1/23/15 Second Pet and MRI of brain done at MGH unfortunately revealed lymph node activity as well as a "fleck" (small nodule on the brain).
This new information changed the course of treatment as resection was no longer the most effective option and instead it was now stage IV and chemo was the only course of action. We were devastated.
1/26/15 We went to Dana Farber for a second option, and were told the statistics reveal that the average person with metastatic stage IV lung cancer lives 12-18 months with chemo.
1/29/15 Went back to MGH and determined a course of treatment which is Carboplatin and VP-16 (known as Etoposide). Treatment to start on 2/12 after we return from a trip to see my moms first granddaughter.
Any insight would be incredibly appreciated. pilatesmeg

JimC
Posts: 2753

Hi pilatesmeg,

Welcome to GRACE. I am sorry to hear of your mom's diagnosis. The period between diagnosis and the start of treatment can be especially difficult.

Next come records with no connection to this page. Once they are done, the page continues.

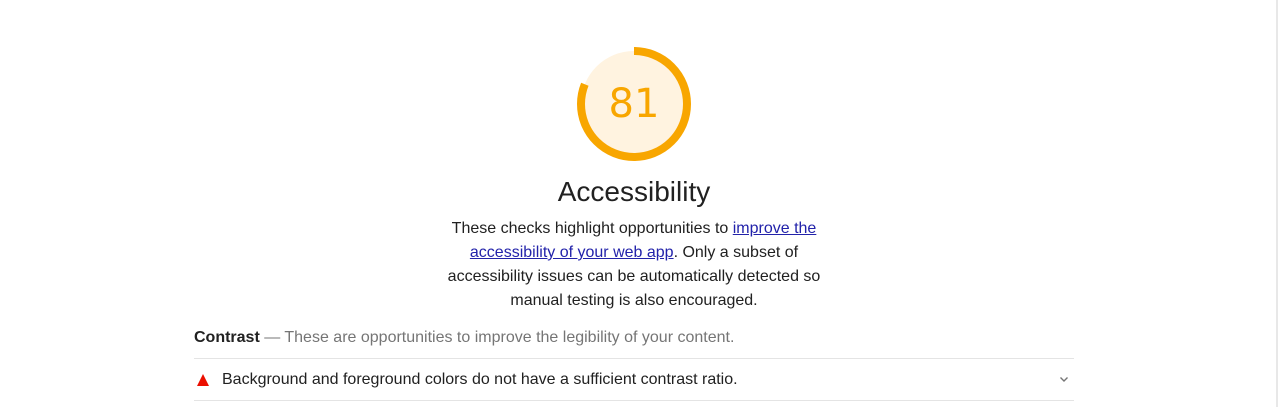 The width and height of the screenshot is (1278, 407). What do you see at coordinates (592, 228) in the screenshot?
I see `description-text-before: These checks highlight opportunities to` at bounding box center [592, 228]. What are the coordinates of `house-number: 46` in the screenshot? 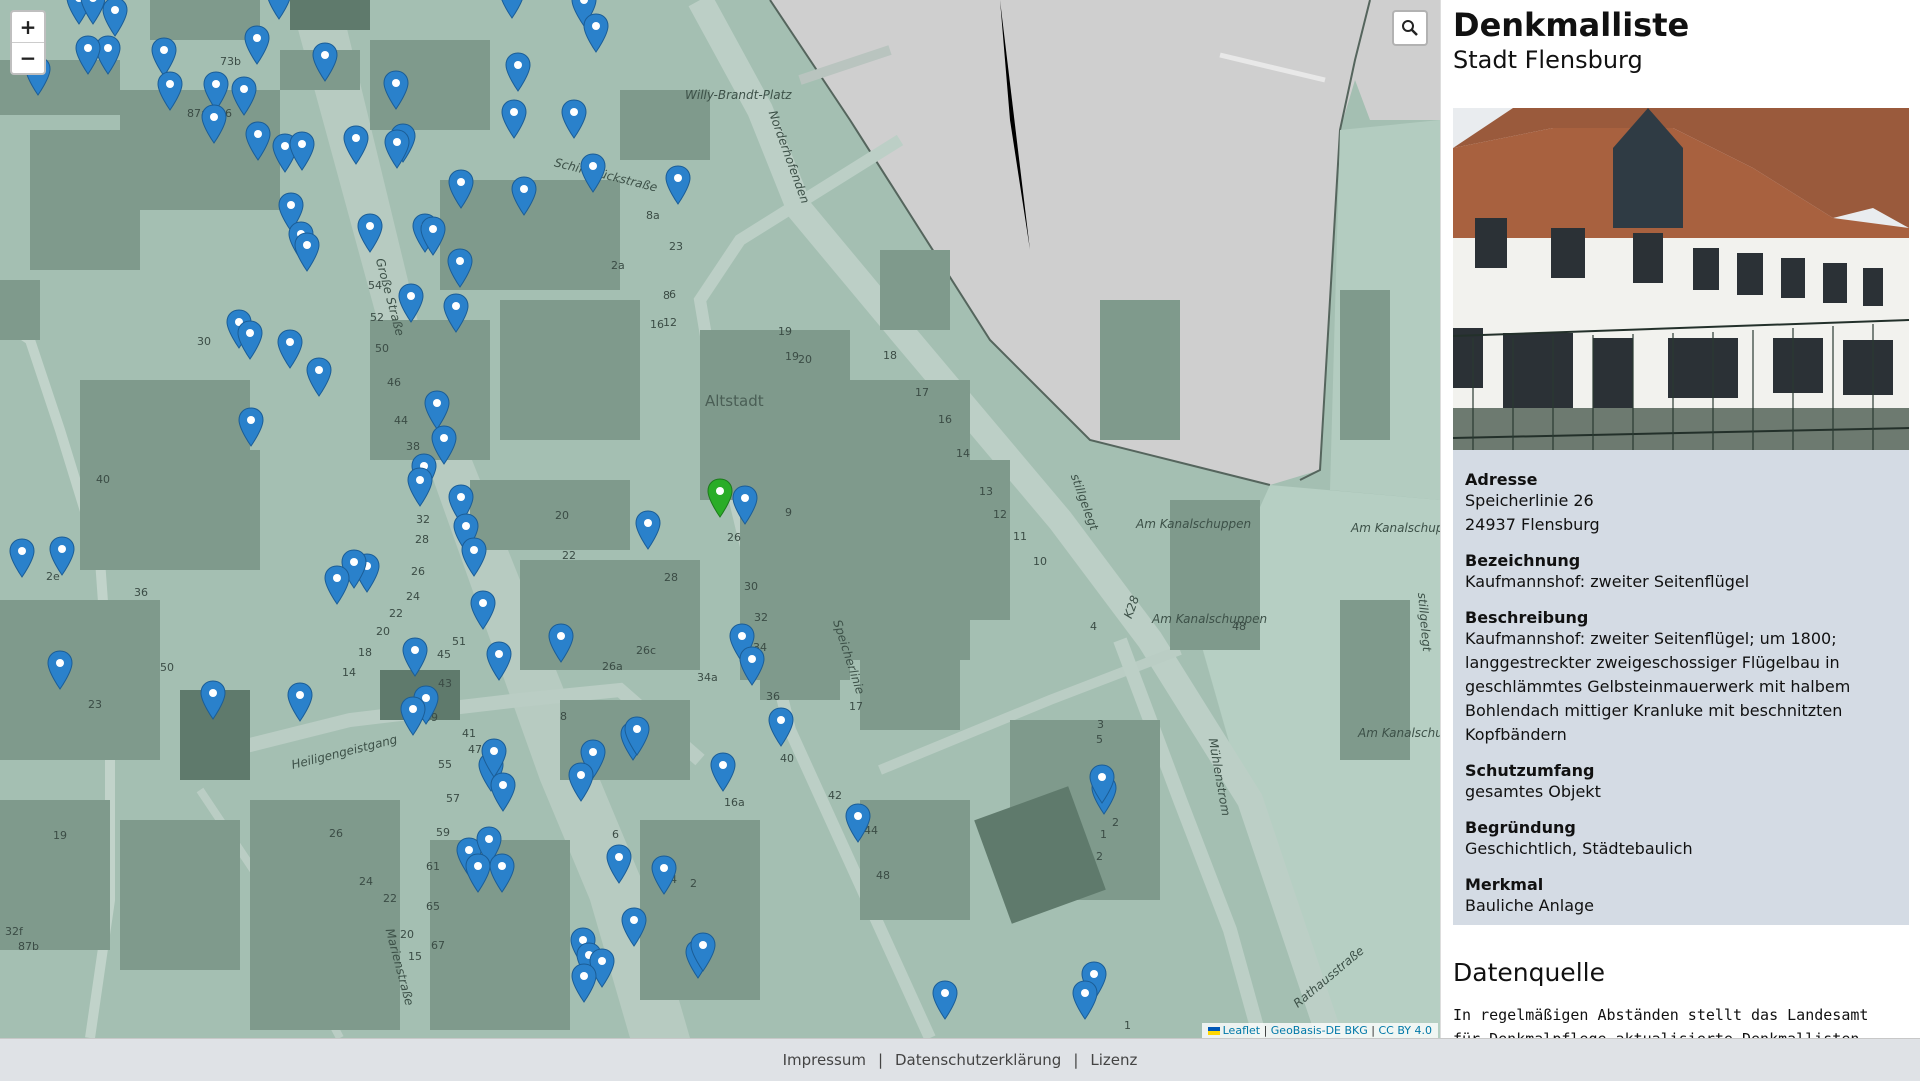 It's located at (394, 382).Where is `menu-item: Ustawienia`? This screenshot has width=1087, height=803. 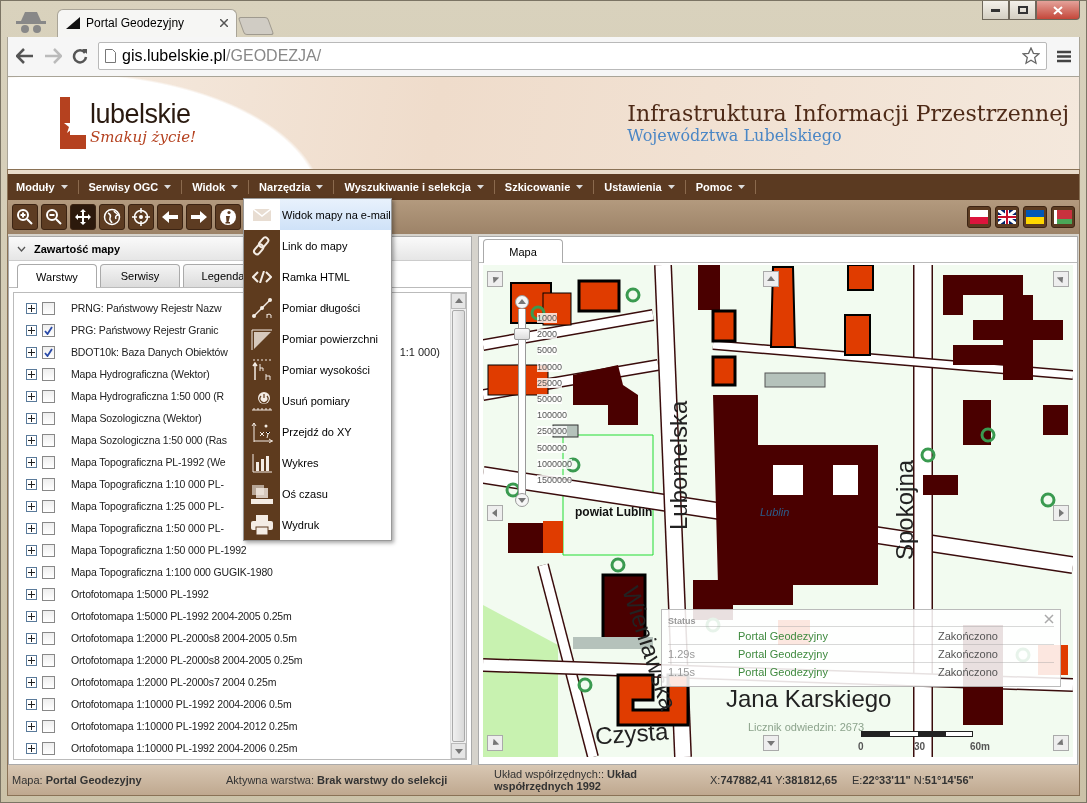
menu-item: Ustawienia is located at coordinates (643, 187).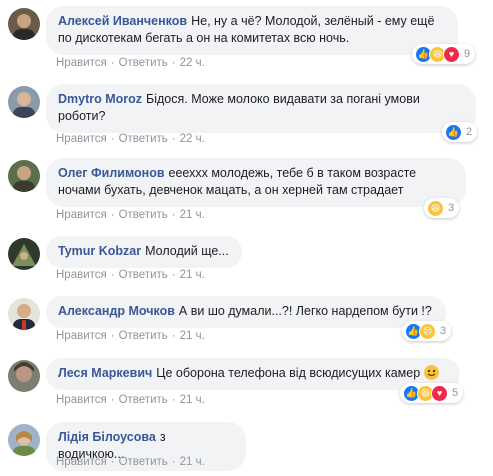 This screenshot has height=476, width=493. What do you see at coordinates (431, 372) in the screenshot?
I see `smile-emoji-icon` at bounding box center [431, 372].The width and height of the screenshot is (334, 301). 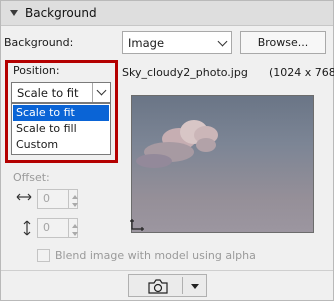 I want to click on panel-title: Background, so click(x=61, y=13).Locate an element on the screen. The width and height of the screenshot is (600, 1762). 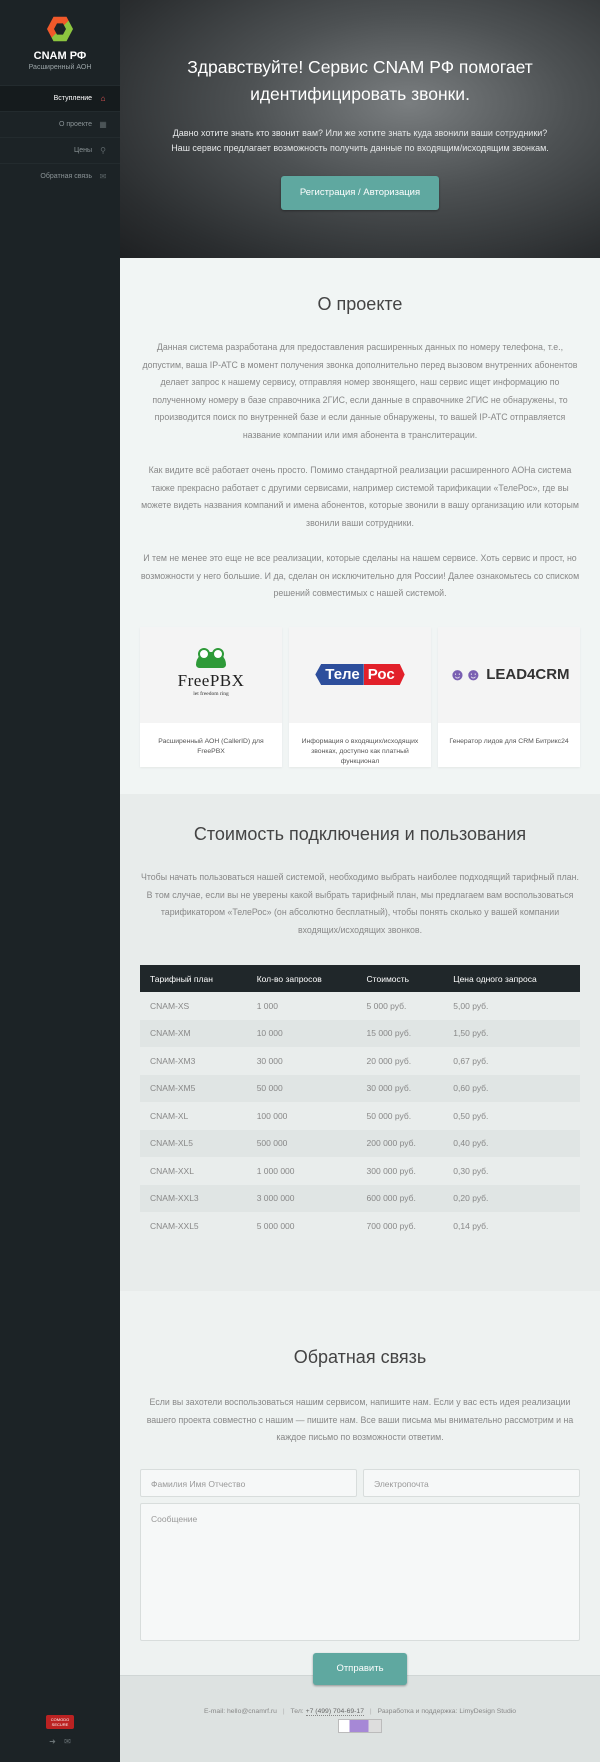
table-row: CNAM-XM5 50 000 30 000 руб. 0,60 руб. is located at coordinates (360, 1088).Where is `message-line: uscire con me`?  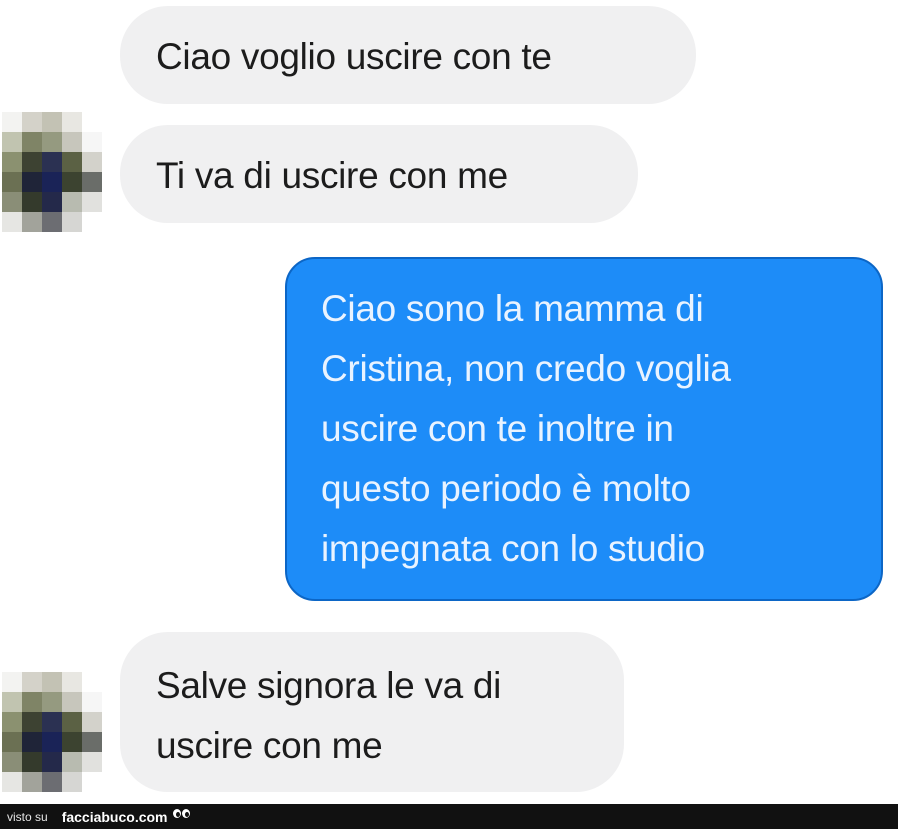 message-line: uscire con me is located at coordinates (270, 746).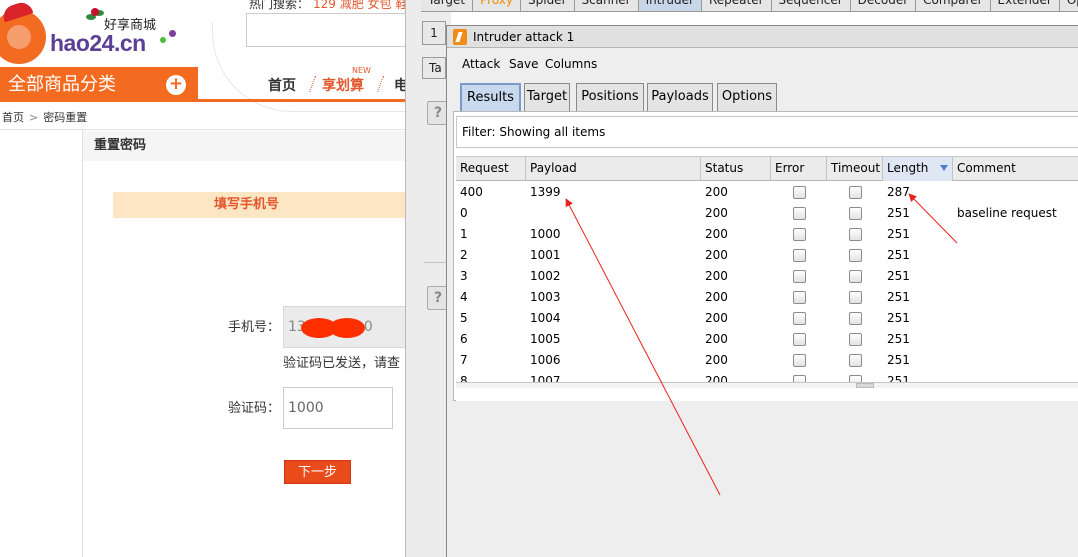 The height and width of the screenshot is (557, 1078). Describe the element at coordinates (767, 256) in the screenshot. I see `table-row: 2 1001 200 251` at that location. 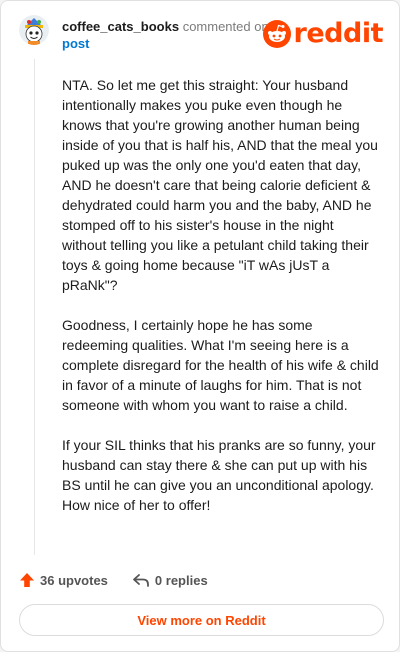 I want to click on view-more-button: View more on Reddit, so click(x=202, y=620).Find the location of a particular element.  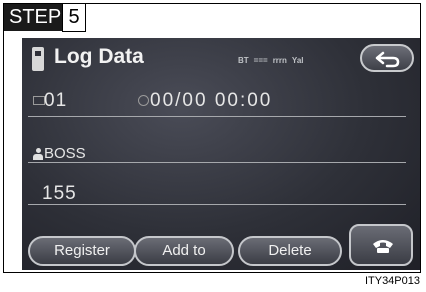

back-button is located at coordinates (387, 58).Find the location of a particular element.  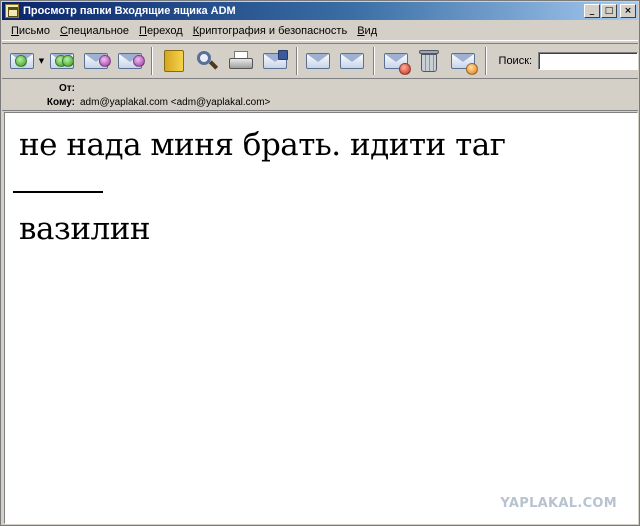

get-mail-button is located at coordinates (22, 61). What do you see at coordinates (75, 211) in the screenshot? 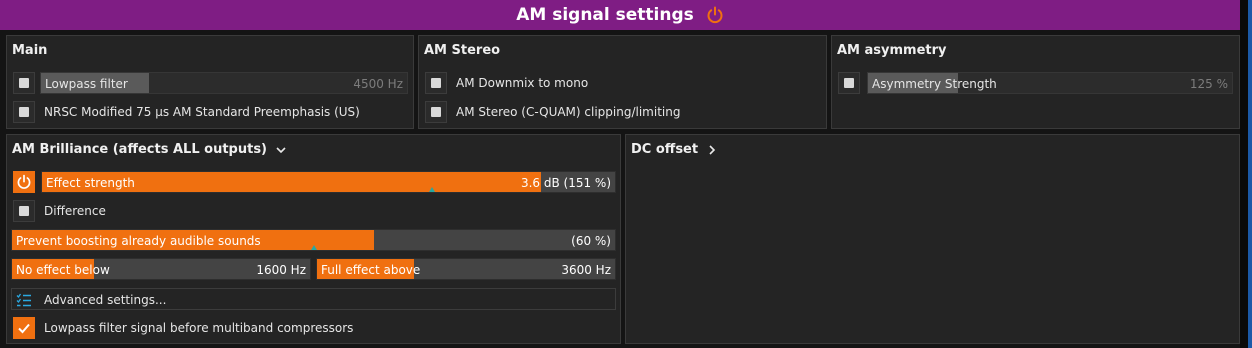
I see `difference-label: Difference` at bounding box center [75, 211].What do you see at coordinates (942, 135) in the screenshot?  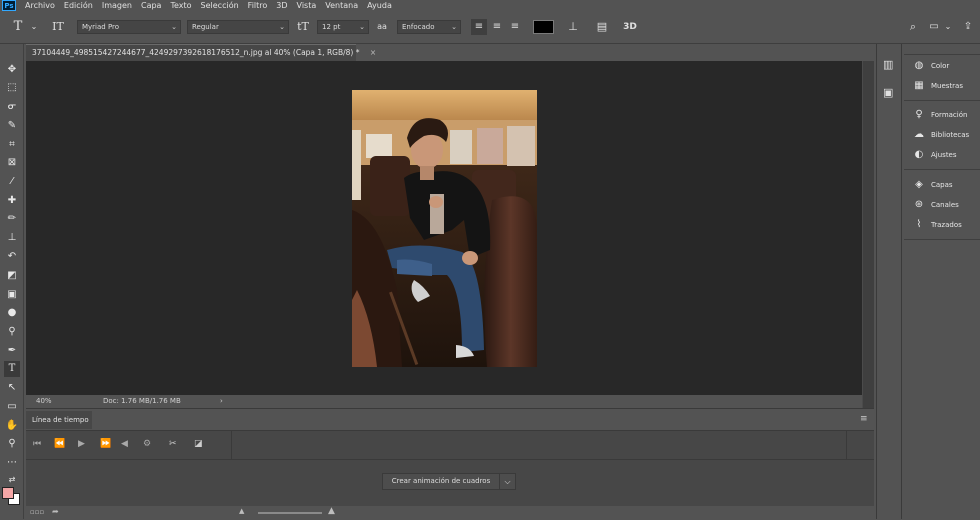 I see `panel-libraries: ☁ Bibliotecas` at bounding box center [942, 135].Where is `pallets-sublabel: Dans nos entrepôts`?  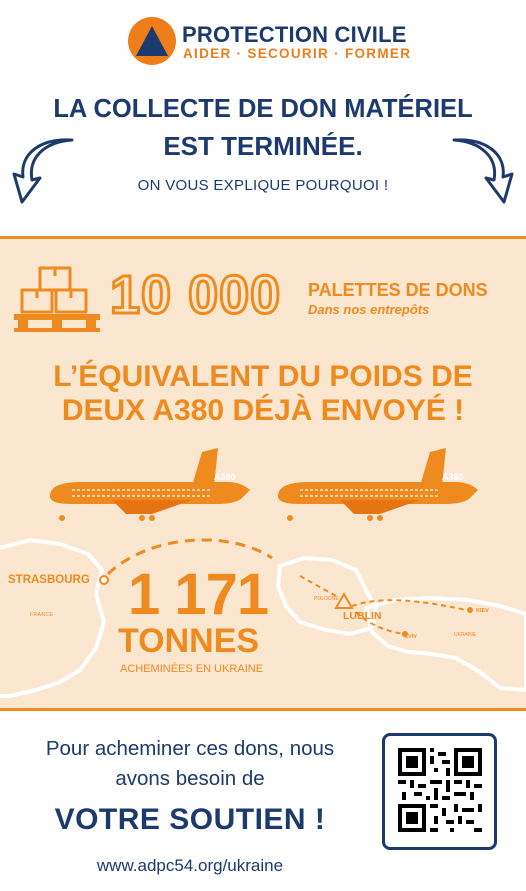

It sounds as though the treatment plan is entirely appropriate given the diagnosis. It is important to remember that the statistics quoted at Dana Farber are just that - numbers based on the median survival of large numbers of patients in clinical trials. They do not really tell the story of what will happen to an individual patient. Increasing numbers of patients are bettering those medians by a significant amount, so that is what you may want to focus on.

I hope your mom has a great visit with her granddaughter. We will keep her in mind as she begins treatment. Please let us know if you have any questions and update us on how she is doing Both of you are part of our GRACE family now.